Dara Torres is worked on by her trainers before swimming at the Texas Senior Circuit Long Course Meet #3 at Texas A&M University Student Recreation Center Natatorium on May 20, 2012 in College Station, Texas. Torres finished first in her Womens 50 LC Meter Freestyle prelim with a time of 25.78. (Photo by Bob Levey/Getty Images)
By Phil Minshull, Special to Universal Sports
The superlatives start piling up when you start to describe Dara Torres, which is only part of the wonder because she is still potentially capable of adding to them.
At 45, and the mother of a 6-year-old daughter, she is bidding to become the first American to make six Olympic swim teams; that’s an impressive statistic on its own but even more stunning when you consider that she also stood out the 1996 and 2004 Games.
Torres made her Olympic debut in 1984 as a 17-year-old, earning a gold medal as part of the Team USA 4x100m relay team.
Remember, this was an era when there were two Germanys, one Soviet Union, and the Cold War was still going strong with the Soviet Bloc boycott of the Los Angeles Games.
She has since gone on to amass 12 Olympic medals of all hues, including further victories in the 4x100m relay in 1992 and 2000 and also a 4x100m medley relay gold in Sydney 12 years ago.
Her Games tally is a record for women swimmers, an honor she co-owns with her one-time Team USA relay colleague Jenny Thompson, and only the Soviet gymnast Larisa Latynina has got more medals among from female Olympians across all sports.
This time around, Torres is just focusing on the 50m freestyle, what has become her signature event in the last decade and the one in which she almost fulfilled her ambition of getting an individual gold medal four years ago.
Torres swam a still-standing American record holder of 24.07 in Beijing but just denied the crowning accolade of her career when she finished just 1-100th behind the German winner Britta Steffen, a swimmer almost 17 years her junior who went on to set the current world record of 23.73 at the 2009 World Championships.
However, Torres has got well-accustomed to the age-related comparisons between herself and her rivals.
Most of the other 164 entries in the 50m freestyle at next week’s U.S. Olympic Trials in Omaha are more than half her age.

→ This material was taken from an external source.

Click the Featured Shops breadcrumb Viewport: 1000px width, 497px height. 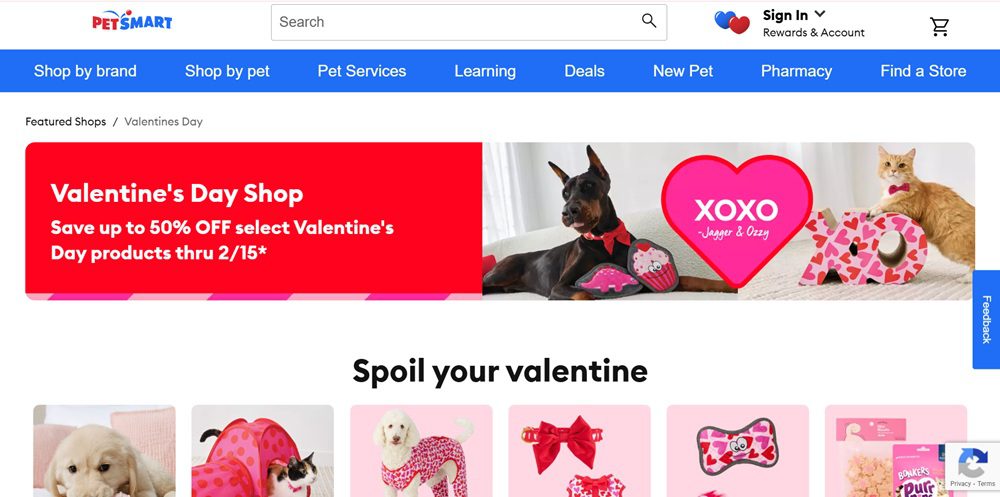66,121
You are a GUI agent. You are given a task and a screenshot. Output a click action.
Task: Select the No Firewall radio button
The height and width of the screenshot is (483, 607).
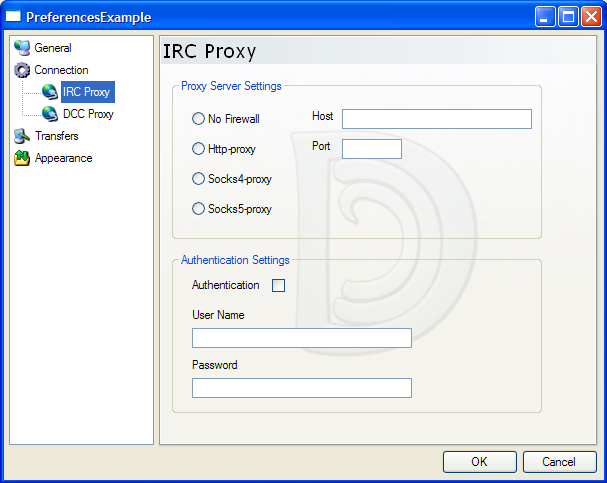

Nevertheless, Californian native who is now based in Florida and who has been preparing for the Trials in Coral Springs, is still a good outside bet to get one of the two places on the Olympic team.

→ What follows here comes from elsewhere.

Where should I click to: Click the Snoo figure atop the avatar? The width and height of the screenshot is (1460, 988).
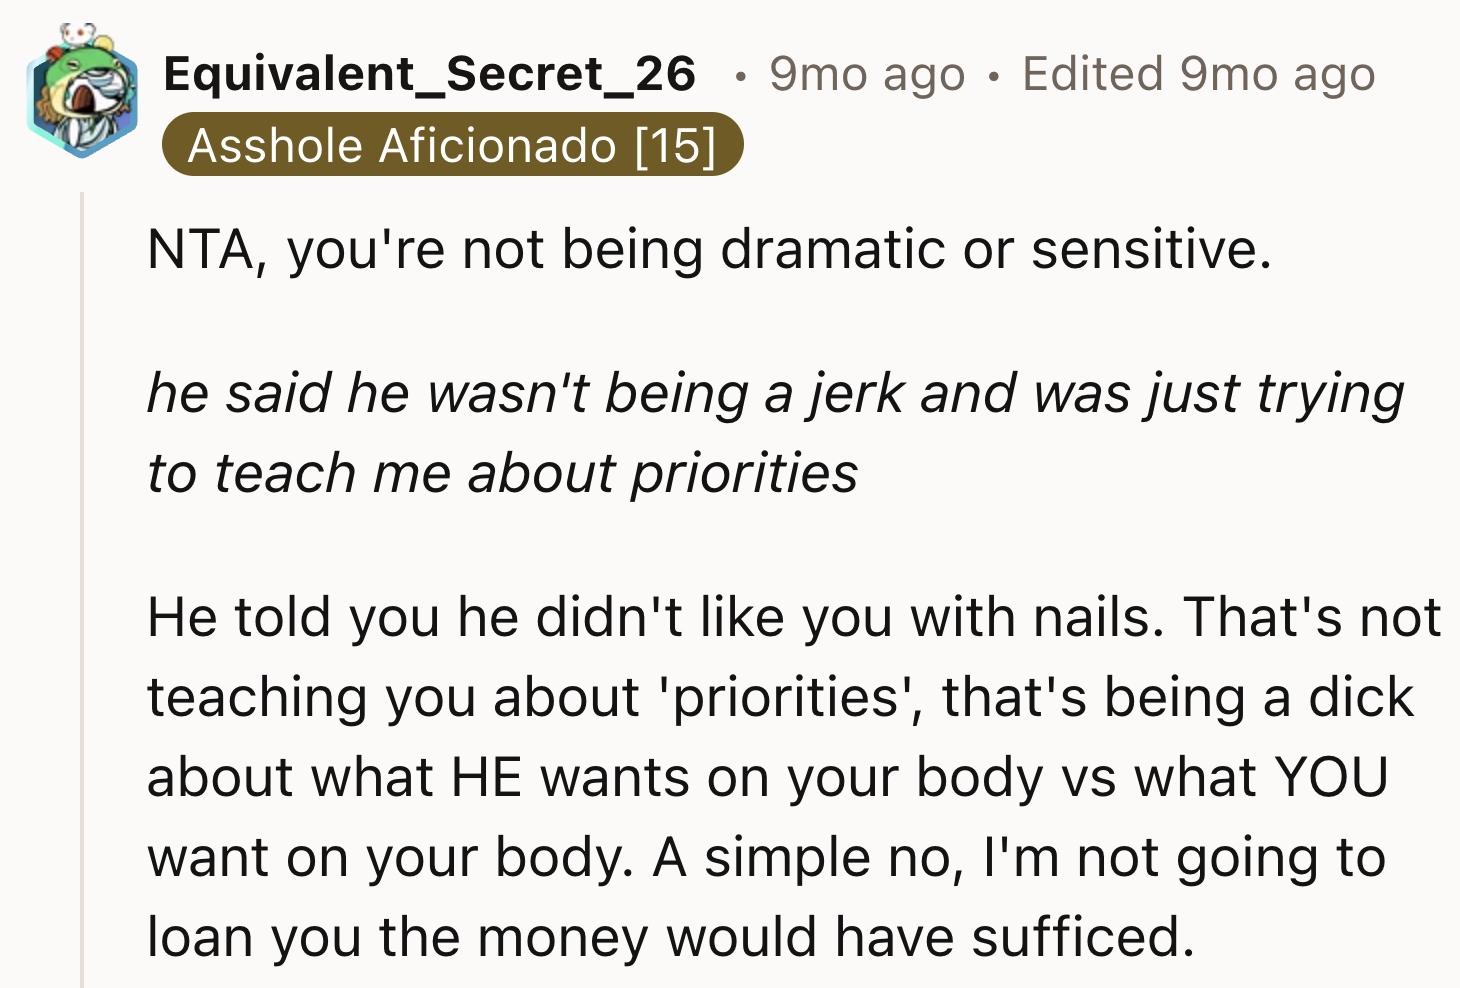78,36
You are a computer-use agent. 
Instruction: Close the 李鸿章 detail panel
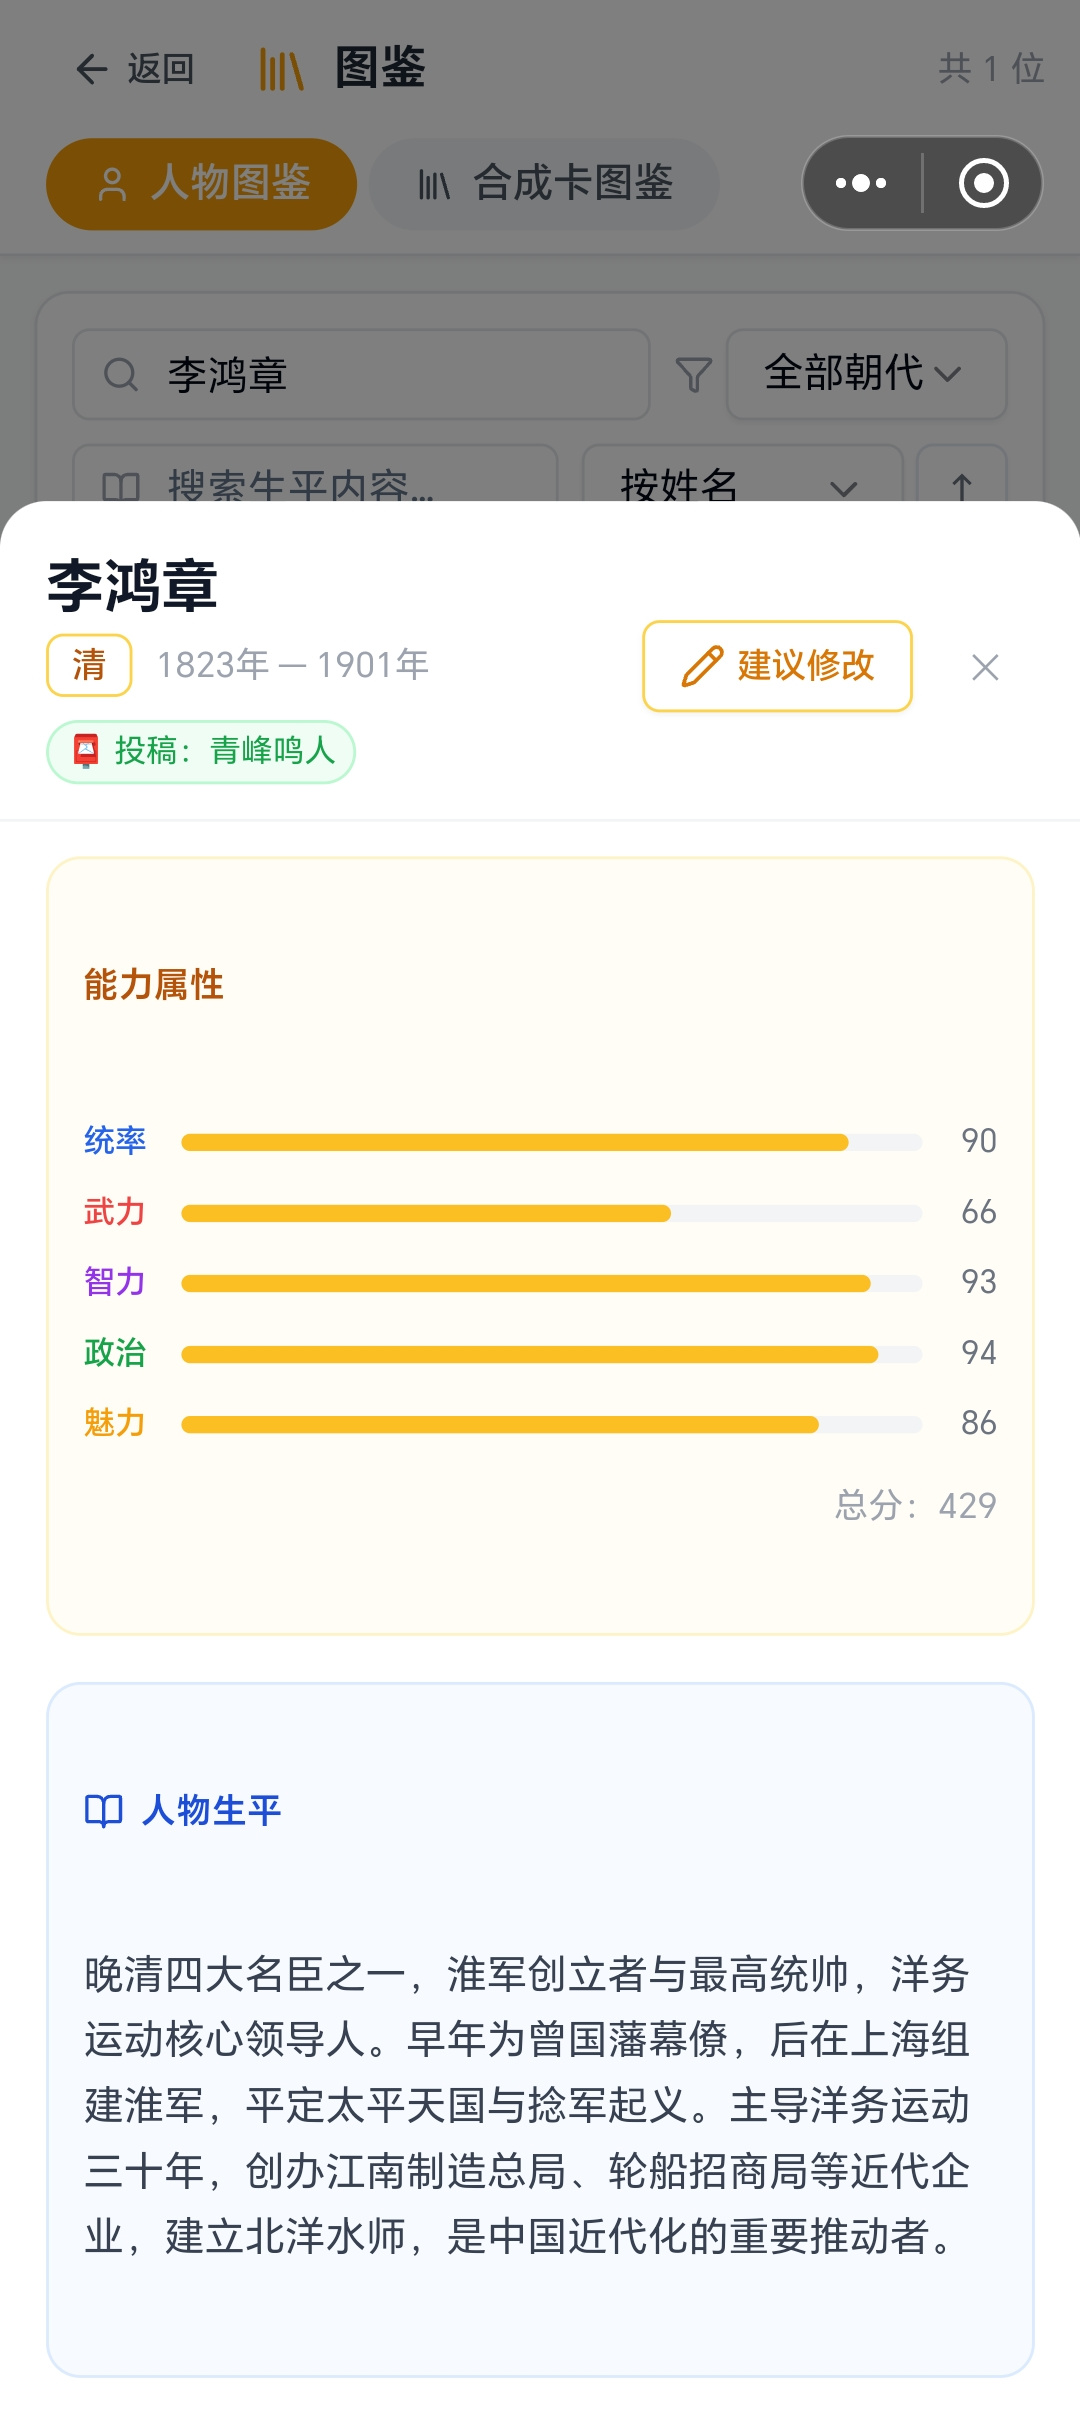985,667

She may be seeded eighth but, obviously, is hugely experienced at knowing how to bring best game to the table.
However, she has had three knee surgeries as well as a pair of operations on an injured shoulder and hernia since Beijing and she knows that this may be her last roll of the dice as a top-level swimmer.
“It seems like I’m sore every freaking day. You never get a day where you’re like: ‘My whole body just feels really good’,” joked Torres, in a recent interview with the Washington Post.
Torres also revealed that, despite her age-defying performances, she bought her first pair of reading glasses last year and now sports a few gray hairs.
“This has definitely mentally and physically been the most challenging Olympics I’ve ever trained for by far. It’s only been four years since the last one. I don’t know why I’m suddenly feeling the effects of age now, but I am,” she admitted.
However, even if it is her last roll of the dice as a top-level swimmer, it would take a brave gambler to would bet against her being on the plane to London.